• DATA:
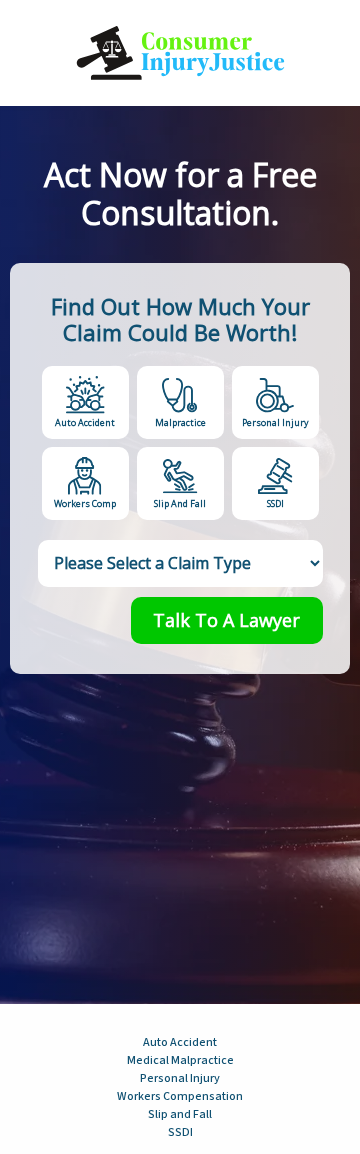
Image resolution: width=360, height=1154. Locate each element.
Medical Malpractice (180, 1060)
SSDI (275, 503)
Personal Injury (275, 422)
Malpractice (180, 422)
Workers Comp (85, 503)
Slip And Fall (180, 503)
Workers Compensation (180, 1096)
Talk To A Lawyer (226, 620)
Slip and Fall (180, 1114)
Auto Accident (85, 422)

• PROBLEM DESCRIPTION: The preceding listing must be repeated exactly, with all images dropped.

• ANSWER SPACE:
Image resolution: width=360, height=1154. Locate each element.
Medical Malpractice (180, 1060)
SSDI (275, 503)
Personal Injury (275, 422)
Malpractice (180, 422)
Workers Comp (85, 503)
Slip And Fall (180, 503)
Workers Compensation (180, 1096)
Talk To A Lawyer (226, 620)
Slip and Fall (180, 1114)
Auto Accident (85, 422)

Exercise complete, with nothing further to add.